Teniendo en cuenta la distancia de la planetaria, sus 40 segundos de arco aparentes se traducen en un escaso año luz de diámetro, por lo que hablamos de una nebulosa pequeña y, seguramente, joven. Su magnitud 11, sin embargo, hace que sea un objetivo fácil de observar. Para distinguir sus detalles, eso sí, tendremos que usar elevados aumentos.
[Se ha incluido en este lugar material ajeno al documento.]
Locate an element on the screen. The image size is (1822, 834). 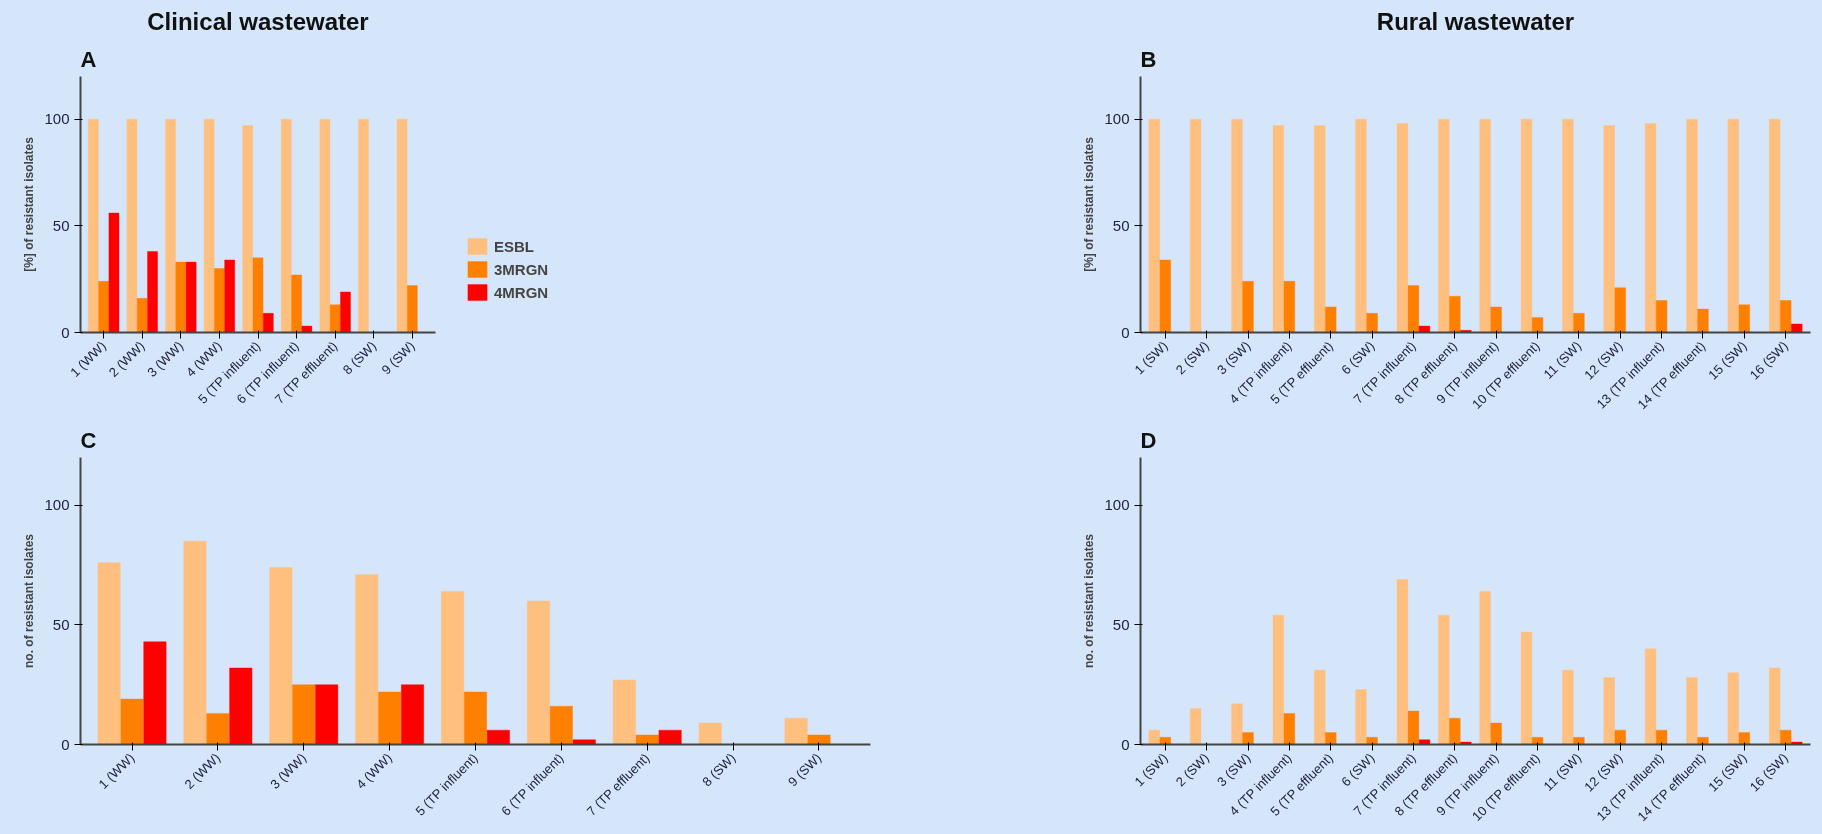
chart-subtitle: B is located at coordinates (1148, 59).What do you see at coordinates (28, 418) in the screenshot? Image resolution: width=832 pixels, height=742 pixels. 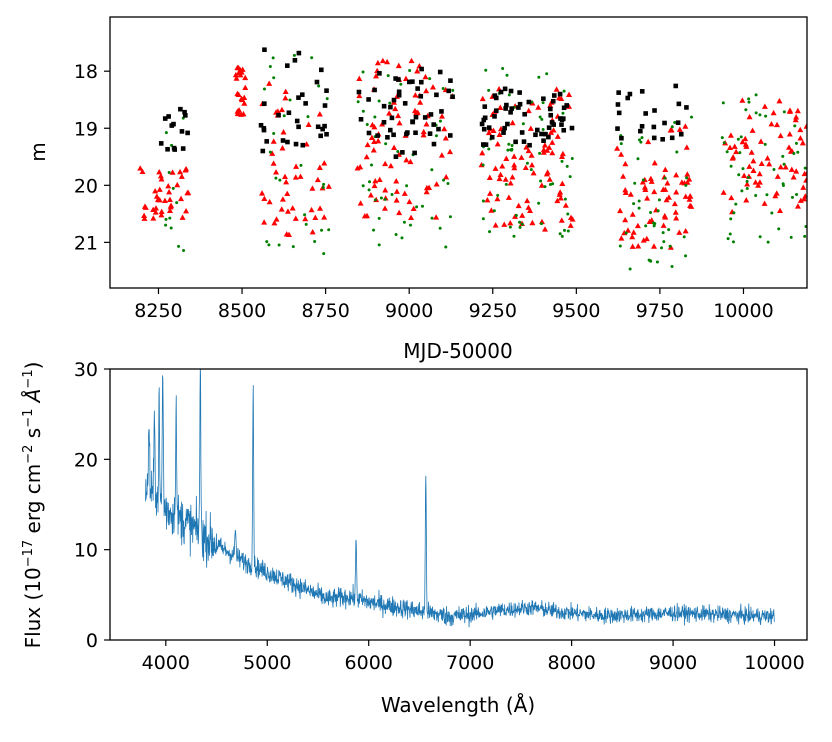 I see `y-label-sup3: −1` at bounding box center [28, 418].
Ya de inmediato, tras poner el ojo en el ocular a bajo aumento, pude apreciar perfectamente su forma bipolar, dos óvalos extremadamente pequeños separados por una fina línea, haciendo honor al nombre por el que también se la conoce, “la Hamburguesa”. Con el ocular de 5 mm, que me proporcionaba 300 aumentos, esta estructura se dejaba ver con mayor detalle aún, destacando que ambos “núcleos” no tenían una forma homogénea, sino que parecían alargarse hacia esquinas opuestas, lo cual no era más que el comienzo de sus lóbulos, que adoptaban la misma forma que otra planetarias como M76 o M27. No pude apreciar las clásicas “orejas” o “alas de mariposa” que se ven en fotografías de larga exposición, pero un débil halo rodeaba a la región central de NGC 7026, de forma ligeramente irregular, como si estuviera torcida, coincidiendo exactamente con la posición de estas alas.

NGC 7026

Para terminar, no podemos irnos de esta zona sin hacer una visita a IC 1369, un bonito cúmulo abierto que se encuentra a apenas 1 grado de distancia. Se aprecia como una quincena de estrellas que adoptan una forma redondeada, acompañadas de un fondo neblinoso y sugerente que no hace más que añadir interés a esta zona. Si disponemos de cielos especialmente oscuros podemos atrevernos, además, con otros dos objetos que comparten espacio con el cúmulo: Barnard 364, una nebulosa oscura, y PK 98-0.1, una bonita planetaria que nos recuerda enormemente a M76. Por supuesto, es muchísimo más débil y el simple hecho de apreciarla ya supondrá un gran aliciente.